Finland joins NATO's largest-ever air force drills in Germany
Published : 13 Jun 2023, 00:04
Finland is participating in the largest air force manoeuvres in the history of NATO officially begun in German air space on Monday.
Twenty-five nations are taking part in two weeks of exercises involving some 10,000 soldiers and 250 aircraft from 25 nations, reported news agency dpa, quoting a German Air Force spokesman.
“Today (Monday) the Hornets have participated in training missions with German Typhoons. This week Finland will participate in air-to-air missions,” said Finnish Air Force in a twitter post.

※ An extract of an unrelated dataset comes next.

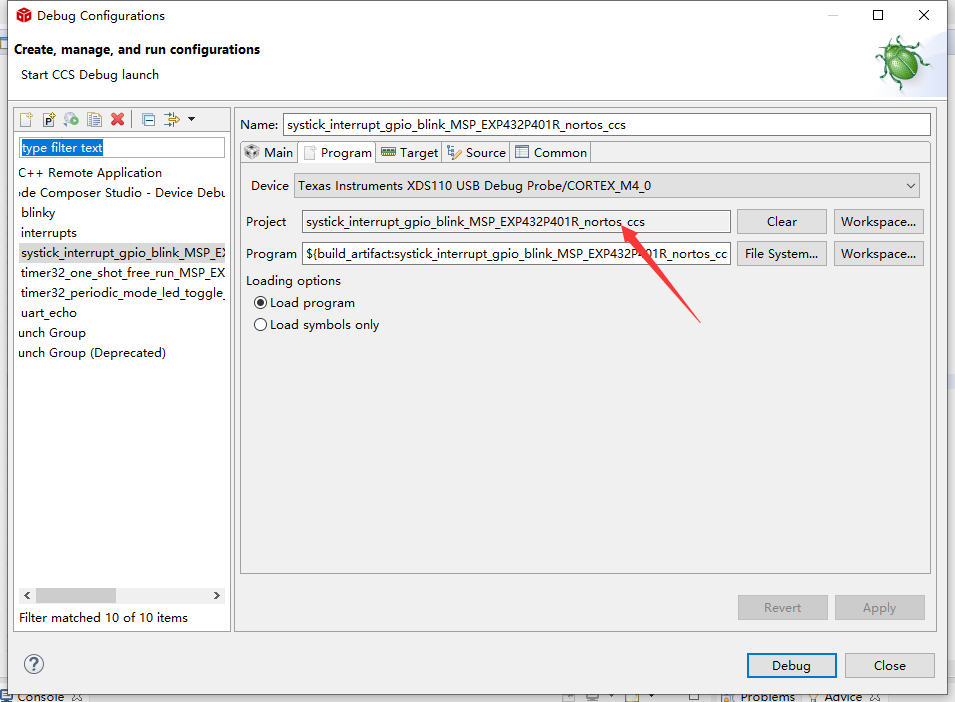The width and height of the screenshot is (955, 702).
Task: Create a new launch configuration prototype
Action: (48, 119)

“The German investment in the Host Nation Support and line maintenance have already been impressive,” said Lt.Col. Rami Lindström.
The Finnish Air Force deploys four F/A-18 Hornets to the AirDefender23 exercise in Germany from June 12 to June 23 June along with 24 other countries, said the Air Force in another twitter post, adding that the Finnish Hornets operate out of the Hohn Air Base in northern Germany.
News agency dpa adds: Led by Germany's Bundeswehr, the so-called Air Defender 2023 drills last until June 23 and are aimed at training how a fictitious attack by an eastern aggressor might be repelled by NATO troops.
Although the manoeuvres are taking place during a raging war between Russia and possible NATO candidate Ukraine, officials from Germany's Air Force say the idea for the drills dates back to 2018, before Russia began its large-scale invasion of Ukraine in 2022.
The German Air Force said it wants to avoid an escalation with regard to Russia. "We are doing everything to ensure that it does not have an escalating effect," the Air Force's inspector, Ingo Gerhartz, told RBB's Inforadio on Monday.
As an example, he said, "We will not make any flights in the direction of Kaliningrad."
Many people, also in his personal environment, told him: "It is good that we show that we are strong, we can defend ourselves, to send the very clear signal: NATO territory is simply the red line," he added.
The manoeuvres are taking place amid a peak in summer air travel, and estimates of the level of disruption to civilian air traffic vary.
Gerhartz said flight delays would be "in the range of minutes at the most," while Matthias Maas of the air traffic controllers' union GdF said the exercises "will of course have a massive impact on civil aviation."
Three airspaces in Germany are directly affected by the exercise: parts of northern Germany and the North Sea, parts of eastern Germany and the Baltic Sea, and parts of south-western Germany.